1183. Brackets Sequence

Time limit: 1.0 second
Memory limit: 64 MB

Let us define a regular brackets sequence in the following way:

  1. Empty sequence is a regular sequence.
  2. If S is a regular sequence, then (S) and [S] are both regular sequences.
  3. If A and B are regular sequences, then AB is a regular sequence.
For example, all of the following sequences of characters are regular brackets sequences:
(), [], (()), ([]), ()[], ()[()]
And all of the following character sequences are not:
(, [, ), )(, ([)], ([(]
Some sequence of characters ‘(‘, ‘)’, ‘[‘, and ‘]’ is given. You are to find the shortest possible regular brackets sequence, that contains the given character sequence as a subsequence. Here, a string a1a2…an is called a subsequence of the string b1b2…bm, if there exist such indices 1 ≤ i1 < i2 < … < in ≤ m, that aj=bij for all 1 ≤ j ≤ n.

Input

The input contains at most 100 brackets (characters ‘(‘, ‘)’, ‘[‘ and ‘]’) that are situated on a single line without any other characters among them.

Output

Write a single line that contains some regular brackets sequence that has the minimal possible length and contains the given sequence as a subsequence.

Sample

input output 
([(]
 
()[()]
Problem Author: Andrew Stankevich
Problem Source: 2001-2002 ACM Northeastern European Regional Programming Contest

2. 思路

给出一个由括号组成的序列,将其补充为平衡的括号序列,求最短的平衡括号序列。

区间DP。记输入为str[0 : L-1] ,使用int dp[i][j] 记录将str[i : j] 补充平衡所需的最少括号个数,使用string result[i][j] 记录将str[i : j] 补充平衡后的最短序列,空间消耗较大,但便于输出。对于str[i] 和str[j] :

  1. 如果str[i] 和str[j] 相匹配(“()”或“[]”),则dp[i][j] = min(dp[i + 1][j – 1], dp[i][j]) ;
  2. 然后在str[i : j] 区间内进行DP,令dp[i][j] = min(dp[i][k] + dp[k + 1][j], dp[i][j]),k∈[i, j) 。

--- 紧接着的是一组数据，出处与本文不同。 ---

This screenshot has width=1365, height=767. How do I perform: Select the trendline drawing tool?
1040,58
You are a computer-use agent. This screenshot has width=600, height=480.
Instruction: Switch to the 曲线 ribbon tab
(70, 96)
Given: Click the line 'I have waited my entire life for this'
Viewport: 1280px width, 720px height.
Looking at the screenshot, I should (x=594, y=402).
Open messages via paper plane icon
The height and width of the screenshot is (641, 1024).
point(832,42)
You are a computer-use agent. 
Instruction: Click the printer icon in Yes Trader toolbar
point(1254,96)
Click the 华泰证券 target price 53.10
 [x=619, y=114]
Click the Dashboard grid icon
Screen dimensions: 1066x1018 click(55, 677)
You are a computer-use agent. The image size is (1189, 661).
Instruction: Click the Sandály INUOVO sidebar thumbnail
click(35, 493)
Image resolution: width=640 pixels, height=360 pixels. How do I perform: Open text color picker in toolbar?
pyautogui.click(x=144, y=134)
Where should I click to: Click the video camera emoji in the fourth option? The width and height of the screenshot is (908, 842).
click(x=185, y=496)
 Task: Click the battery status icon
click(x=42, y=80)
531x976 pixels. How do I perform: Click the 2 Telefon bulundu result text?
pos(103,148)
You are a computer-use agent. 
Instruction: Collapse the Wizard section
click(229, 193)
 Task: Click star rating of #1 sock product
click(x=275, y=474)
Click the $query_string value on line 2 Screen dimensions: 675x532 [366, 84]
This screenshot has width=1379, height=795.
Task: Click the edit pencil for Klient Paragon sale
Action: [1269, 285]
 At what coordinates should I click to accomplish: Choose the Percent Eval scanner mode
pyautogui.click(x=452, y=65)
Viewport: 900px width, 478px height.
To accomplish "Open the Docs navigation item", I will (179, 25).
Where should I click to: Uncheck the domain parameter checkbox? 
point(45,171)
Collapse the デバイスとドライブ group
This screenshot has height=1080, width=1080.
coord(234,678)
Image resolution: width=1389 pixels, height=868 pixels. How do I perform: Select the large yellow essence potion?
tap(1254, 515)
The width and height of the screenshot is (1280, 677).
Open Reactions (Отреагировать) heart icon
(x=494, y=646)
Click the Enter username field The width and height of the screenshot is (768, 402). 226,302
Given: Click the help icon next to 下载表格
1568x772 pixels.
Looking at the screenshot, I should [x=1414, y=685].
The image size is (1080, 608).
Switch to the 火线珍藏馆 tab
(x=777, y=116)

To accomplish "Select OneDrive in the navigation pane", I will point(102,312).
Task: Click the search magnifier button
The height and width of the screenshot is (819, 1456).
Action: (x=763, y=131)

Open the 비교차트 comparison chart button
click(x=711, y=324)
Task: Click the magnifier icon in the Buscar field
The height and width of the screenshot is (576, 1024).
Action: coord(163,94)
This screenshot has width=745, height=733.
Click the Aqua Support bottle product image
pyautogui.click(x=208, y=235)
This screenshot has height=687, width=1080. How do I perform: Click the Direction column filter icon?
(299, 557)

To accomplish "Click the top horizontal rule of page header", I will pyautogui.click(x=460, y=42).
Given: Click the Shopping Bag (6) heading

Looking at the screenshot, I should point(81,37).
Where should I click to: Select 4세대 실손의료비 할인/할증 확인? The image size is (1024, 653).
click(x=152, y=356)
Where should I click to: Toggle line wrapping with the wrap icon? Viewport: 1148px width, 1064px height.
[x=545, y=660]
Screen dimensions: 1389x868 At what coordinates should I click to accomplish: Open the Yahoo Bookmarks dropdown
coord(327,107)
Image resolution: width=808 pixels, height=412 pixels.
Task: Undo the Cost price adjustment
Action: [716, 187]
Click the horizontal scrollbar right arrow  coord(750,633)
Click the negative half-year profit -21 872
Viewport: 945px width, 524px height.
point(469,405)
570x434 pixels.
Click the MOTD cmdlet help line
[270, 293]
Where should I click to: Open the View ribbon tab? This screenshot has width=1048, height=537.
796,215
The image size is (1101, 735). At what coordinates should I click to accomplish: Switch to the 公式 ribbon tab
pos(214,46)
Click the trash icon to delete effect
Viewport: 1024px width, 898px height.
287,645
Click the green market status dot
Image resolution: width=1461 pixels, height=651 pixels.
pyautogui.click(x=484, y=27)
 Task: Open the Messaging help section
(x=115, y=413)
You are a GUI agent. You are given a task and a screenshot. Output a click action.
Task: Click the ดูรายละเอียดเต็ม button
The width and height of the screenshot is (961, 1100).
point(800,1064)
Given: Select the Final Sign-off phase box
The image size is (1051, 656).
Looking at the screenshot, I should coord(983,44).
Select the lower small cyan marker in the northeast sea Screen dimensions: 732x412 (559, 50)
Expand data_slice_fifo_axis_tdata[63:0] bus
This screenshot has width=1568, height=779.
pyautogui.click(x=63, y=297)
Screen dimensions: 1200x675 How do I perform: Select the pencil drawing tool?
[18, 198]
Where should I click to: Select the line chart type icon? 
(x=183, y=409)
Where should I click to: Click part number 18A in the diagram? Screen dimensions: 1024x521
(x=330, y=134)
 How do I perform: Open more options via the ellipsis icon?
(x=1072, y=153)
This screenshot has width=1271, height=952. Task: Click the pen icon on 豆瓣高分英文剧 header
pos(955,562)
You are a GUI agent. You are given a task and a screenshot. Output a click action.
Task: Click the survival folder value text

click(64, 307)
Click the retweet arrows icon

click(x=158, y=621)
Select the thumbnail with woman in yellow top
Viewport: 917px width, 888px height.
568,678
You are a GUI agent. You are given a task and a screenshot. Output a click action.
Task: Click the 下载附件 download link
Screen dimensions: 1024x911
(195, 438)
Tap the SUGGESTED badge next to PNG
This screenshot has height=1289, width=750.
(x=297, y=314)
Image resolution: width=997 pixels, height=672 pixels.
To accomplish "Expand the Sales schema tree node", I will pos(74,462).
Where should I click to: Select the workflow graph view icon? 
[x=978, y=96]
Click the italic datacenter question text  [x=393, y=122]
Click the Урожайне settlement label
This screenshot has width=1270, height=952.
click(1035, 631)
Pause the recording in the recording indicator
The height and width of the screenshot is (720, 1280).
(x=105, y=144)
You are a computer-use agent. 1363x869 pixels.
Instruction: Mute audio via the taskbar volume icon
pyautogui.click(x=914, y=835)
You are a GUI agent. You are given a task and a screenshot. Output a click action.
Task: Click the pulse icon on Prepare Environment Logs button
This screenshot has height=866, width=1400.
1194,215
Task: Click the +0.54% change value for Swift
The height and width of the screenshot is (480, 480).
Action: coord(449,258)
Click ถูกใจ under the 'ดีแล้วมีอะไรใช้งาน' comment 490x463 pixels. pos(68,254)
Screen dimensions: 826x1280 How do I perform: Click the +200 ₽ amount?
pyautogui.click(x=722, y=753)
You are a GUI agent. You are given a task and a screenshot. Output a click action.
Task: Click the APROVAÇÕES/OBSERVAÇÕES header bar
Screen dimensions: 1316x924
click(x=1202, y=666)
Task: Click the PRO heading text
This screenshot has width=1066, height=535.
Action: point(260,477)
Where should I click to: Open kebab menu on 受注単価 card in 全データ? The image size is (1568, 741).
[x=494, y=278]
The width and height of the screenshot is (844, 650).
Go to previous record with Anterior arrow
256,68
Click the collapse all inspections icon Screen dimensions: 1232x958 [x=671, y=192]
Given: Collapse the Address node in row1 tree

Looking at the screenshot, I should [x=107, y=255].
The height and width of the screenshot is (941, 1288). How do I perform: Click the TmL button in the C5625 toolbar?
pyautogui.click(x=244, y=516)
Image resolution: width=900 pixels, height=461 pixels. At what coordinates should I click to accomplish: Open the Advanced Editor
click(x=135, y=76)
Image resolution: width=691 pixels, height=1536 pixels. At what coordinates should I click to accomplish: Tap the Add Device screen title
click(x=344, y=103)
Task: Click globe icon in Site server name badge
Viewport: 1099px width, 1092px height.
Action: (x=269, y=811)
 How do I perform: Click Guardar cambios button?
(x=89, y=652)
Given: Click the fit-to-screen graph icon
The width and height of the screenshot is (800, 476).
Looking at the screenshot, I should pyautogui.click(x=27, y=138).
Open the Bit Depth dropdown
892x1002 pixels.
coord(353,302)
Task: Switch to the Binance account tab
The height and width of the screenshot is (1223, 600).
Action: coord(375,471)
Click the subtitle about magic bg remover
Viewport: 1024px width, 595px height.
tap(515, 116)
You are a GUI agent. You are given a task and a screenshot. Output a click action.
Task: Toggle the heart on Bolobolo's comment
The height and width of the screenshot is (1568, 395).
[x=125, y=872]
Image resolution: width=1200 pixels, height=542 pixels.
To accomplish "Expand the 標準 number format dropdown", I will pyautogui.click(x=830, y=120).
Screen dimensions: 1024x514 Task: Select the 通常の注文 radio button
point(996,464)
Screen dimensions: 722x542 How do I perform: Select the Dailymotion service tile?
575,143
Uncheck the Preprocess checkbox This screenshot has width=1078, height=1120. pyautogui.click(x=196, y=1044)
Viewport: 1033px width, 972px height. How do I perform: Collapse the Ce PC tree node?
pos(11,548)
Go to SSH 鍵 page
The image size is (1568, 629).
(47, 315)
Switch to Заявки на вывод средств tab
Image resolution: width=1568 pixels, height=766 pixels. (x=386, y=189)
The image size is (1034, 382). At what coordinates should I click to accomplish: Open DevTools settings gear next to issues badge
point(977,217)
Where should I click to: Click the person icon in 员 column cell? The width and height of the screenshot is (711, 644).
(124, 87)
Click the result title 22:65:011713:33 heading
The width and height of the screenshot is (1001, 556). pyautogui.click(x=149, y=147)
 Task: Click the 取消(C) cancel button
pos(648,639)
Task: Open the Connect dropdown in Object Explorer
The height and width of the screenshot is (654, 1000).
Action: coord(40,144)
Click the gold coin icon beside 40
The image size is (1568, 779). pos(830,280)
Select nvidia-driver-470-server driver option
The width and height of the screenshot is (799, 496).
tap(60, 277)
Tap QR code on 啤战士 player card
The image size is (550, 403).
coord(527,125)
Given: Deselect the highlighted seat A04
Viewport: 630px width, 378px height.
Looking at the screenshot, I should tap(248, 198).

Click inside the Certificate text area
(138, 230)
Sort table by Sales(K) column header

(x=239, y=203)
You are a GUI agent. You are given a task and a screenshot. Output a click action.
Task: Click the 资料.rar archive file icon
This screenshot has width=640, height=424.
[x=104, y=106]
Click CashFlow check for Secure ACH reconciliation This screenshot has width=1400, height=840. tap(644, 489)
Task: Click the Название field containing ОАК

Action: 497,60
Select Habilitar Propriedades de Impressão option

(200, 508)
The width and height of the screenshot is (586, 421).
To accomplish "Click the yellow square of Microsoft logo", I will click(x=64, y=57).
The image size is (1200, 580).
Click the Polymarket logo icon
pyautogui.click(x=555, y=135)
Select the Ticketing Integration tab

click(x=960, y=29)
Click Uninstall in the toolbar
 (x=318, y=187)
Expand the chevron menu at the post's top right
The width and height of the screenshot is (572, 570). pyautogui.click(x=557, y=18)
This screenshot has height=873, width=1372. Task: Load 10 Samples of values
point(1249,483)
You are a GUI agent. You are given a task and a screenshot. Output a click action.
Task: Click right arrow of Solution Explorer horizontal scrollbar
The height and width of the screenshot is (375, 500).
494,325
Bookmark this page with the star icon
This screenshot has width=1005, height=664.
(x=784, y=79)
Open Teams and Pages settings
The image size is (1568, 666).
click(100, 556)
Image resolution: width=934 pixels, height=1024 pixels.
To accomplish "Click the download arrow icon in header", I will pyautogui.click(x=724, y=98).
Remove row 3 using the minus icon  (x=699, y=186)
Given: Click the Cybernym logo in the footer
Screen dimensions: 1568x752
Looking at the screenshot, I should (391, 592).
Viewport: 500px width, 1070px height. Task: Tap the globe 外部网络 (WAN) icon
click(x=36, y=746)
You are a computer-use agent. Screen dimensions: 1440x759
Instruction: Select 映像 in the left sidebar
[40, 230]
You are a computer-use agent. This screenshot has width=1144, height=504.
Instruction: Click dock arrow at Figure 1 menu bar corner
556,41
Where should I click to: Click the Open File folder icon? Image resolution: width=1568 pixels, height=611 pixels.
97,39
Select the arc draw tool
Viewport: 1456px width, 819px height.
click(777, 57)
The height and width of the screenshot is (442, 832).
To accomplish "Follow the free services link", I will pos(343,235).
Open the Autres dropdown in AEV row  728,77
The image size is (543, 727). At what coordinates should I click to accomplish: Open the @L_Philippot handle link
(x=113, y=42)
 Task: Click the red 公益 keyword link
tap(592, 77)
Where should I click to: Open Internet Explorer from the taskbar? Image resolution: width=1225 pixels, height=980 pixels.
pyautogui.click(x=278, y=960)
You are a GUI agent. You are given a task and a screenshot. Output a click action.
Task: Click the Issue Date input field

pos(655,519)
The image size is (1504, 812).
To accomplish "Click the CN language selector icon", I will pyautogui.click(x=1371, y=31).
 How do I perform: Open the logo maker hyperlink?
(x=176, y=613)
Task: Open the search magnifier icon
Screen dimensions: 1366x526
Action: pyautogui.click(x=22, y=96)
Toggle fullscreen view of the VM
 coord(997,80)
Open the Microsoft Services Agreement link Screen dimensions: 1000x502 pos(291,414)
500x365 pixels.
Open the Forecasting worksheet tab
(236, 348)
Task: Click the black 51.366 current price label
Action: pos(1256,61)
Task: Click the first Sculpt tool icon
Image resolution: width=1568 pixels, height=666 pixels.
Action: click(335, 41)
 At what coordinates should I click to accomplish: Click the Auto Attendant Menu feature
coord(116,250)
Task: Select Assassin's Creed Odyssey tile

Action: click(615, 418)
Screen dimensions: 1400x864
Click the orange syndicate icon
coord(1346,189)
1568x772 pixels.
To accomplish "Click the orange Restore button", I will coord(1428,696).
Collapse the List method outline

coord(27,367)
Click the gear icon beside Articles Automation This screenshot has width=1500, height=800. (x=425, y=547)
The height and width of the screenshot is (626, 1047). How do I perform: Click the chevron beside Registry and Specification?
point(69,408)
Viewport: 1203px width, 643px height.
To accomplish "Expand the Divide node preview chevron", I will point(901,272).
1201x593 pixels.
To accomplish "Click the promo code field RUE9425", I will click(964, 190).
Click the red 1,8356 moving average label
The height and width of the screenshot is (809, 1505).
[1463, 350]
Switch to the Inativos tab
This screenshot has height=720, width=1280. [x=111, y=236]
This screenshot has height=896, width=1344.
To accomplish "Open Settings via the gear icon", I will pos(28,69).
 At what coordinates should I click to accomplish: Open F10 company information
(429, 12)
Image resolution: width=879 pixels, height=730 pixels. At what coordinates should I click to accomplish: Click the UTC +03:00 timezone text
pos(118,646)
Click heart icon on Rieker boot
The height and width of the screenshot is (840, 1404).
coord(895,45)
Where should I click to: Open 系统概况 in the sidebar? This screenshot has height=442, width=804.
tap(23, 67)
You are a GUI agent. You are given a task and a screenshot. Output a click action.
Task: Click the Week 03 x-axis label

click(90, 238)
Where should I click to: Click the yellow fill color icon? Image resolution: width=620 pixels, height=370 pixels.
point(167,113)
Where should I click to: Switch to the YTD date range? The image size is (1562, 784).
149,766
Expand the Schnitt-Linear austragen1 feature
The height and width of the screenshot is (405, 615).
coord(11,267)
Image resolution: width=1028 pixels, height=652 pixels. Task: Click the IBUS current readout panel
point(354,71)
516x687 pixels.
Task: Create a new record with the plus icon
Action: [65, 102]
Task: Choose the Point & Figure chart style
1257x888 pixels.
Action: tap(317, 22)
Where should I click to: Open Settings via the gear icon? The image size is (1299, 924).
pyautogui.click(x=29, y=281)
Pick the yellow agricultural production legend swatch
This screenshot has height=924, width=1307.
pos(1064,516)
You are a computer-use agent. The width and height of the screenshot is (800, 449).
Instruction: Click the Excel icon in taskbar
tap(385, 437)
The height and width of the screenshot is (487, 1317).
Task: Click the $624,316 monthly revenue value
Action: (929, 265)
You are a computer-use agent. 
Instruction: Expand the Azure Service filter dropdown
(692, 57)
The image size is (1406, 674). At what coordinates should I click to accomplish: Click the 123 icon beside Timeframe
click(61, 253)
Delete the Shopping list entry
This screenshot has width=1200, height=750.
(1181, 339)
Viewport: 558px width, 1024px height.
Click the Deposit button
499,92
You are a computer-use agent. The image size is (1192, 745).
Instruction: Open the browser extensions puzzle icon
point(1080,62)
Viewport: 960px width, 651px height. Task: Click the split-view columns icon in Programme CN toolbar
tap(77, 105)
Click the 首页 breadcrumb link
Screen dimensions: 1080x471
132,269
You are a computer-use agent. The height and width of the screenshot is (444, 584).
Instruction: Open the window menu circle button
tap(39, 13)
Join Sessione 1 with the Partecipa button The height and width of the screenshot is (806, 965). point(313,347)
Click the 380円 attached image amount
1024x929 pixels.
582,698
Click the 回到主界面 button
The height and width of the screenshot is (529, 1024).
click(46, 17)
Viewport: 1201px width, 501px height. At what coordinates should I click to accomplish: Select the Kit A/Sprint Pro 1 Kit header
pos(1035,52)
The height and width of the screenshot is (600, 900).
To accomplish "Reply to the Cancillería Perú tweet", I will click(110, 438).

在更新dp[i][j] 的同时,要相应地更新result[i][j] 。注意测试例包含空行,scanf(“%s”, str) 无法读入空行会导致WA。

3. 代码

#include <iostream>
#include <string>
using namespace std;

const int MAX_BRACKETS_NUM = 101;
const int MAX = 1000000;

void solveP9f_BracketsSequence();

int main() {
    solveP9f_BracketsSequence();
    return 0;
}

int dp[MAX_BRACKETS_NUM][MAX_BRACKETS_NUM];
string result[MAX_BRACKETS_NUM][MAX_BRACKETS_NUM], str;
void solveP9f_BracketsSequence() {
    cin >> str;
    int len = str.length();

    for (int i = 0; i < len; i++) {
        for (int j = i; j < len; j++) {
            result[i][j] = "";
            dp[i][j] = MAX;
        }
    }

    for (int i = len - 1; i >= 0; i--) {
        for (int j = i; j < len; j++) {
            if (i == j) {
                dp[i][j] = 1;
                if (str[i] == '(' || str[i] == ')')
                    result[i][j] = "()";
                else 
                    result[i][j] = "[]";
            } else {
                if (str[i] == '(' && str[j] == ')' && (dp[i + 1][j - 1] < dp[i][j])) {
                    result[i][j] = "(" + result[i + 1][j - 1] + ")";
                    dp[i][j] = dp[i + 1][j - 1];
                } else if (str[i] == '[' && str[j] == ']' && (dp[i + 1][j - 1] < dp[i][j])) {
                    result[i][j] = "[" + result[i + 1][j - 1] + "]";
                    dp[i][j] = dp[i + 1][j - 1];
                }
                for (int k = i; k < j; k++) {
                    if (dp[i][j] > dp[i][k] + dp[k + 1][j]) {
                        dp[i][j] = dp[i][k] + dp[k + 1][j];
                        result[i][j] = result[i][k] + result[k + 1][j];
                    }
                }
            }
        }
    }
    
    cout << result[0][len - 1] << endl;
}